Kibow Biotech celebrates 25th anniversary as drug trials commence

Nutrition & Life

The company’s flagship product is branded as Renadyl, and is based on proprietary probiotic strains developed by Natarajan Ranganathan, PhD.

 The organisms feed preferentially on waste products such as urea, creatinine and uric acid that are not being eliminated by underperforming, diseased kidneys.  As these become more concentrated in the blood, some leak into the gut, where the strains in the Renadyl supplement feed upon them, lowering the concentration in the gut.  Diffusion then drives increasing amounts of the waste products into the gut, lowering blood concentrations.

“The concept is when the kidney fails the toxins increase in the blood, and your blood flows all over your body, but the largest amount of blood flow is in your bowel,”​ Raganathan said.
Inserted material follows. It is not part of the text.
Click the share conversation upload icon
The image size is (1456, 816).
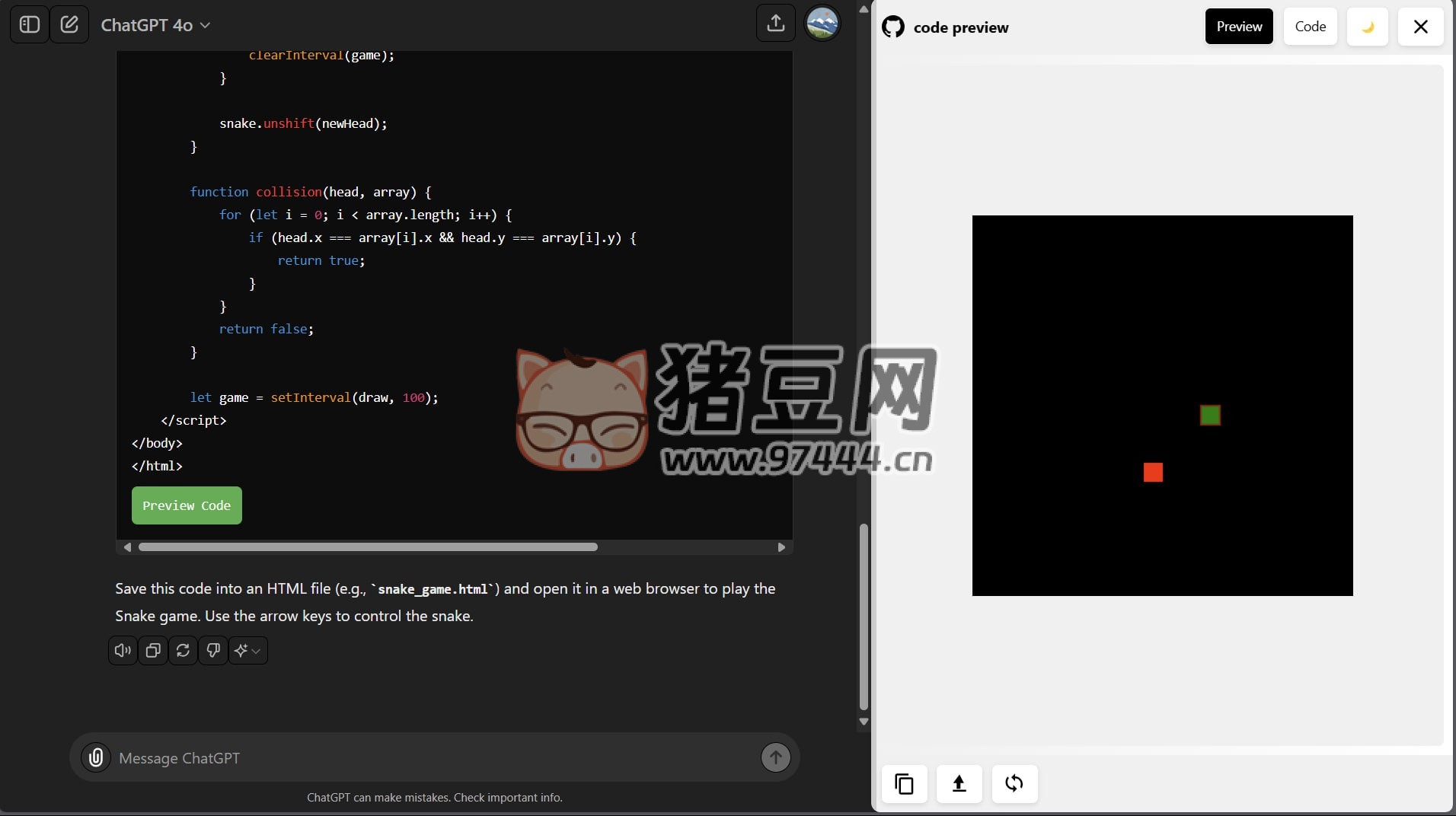pos(775,24)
Harnessing bowel’s absorption capacity in reverse

The bowel’s surface area is equivalent to that of a tennis court, he said. Generally one speaks of substances being absorbed from the bowel into the bloodstream.  Raganathan’s innovation was to use that vast absorption capacity in reverse to help soak up these toxins. 

Raganathan’s first stab, which he started on more than two decades ago on an NIS grant, was to genetically modify probiotic organisms for this task but that approach ran into both technical and regulatory difficulties. 

“We turned around and screened various naturally occurring microbes and found some that can use these toxins,”​ Raganathan said. “These are naturally occurring microbes and we found out that some of these microbes had a greater capacity to utilize the uremic toxins if you grow them under proprietary conditions, or what we call uremic conditions.”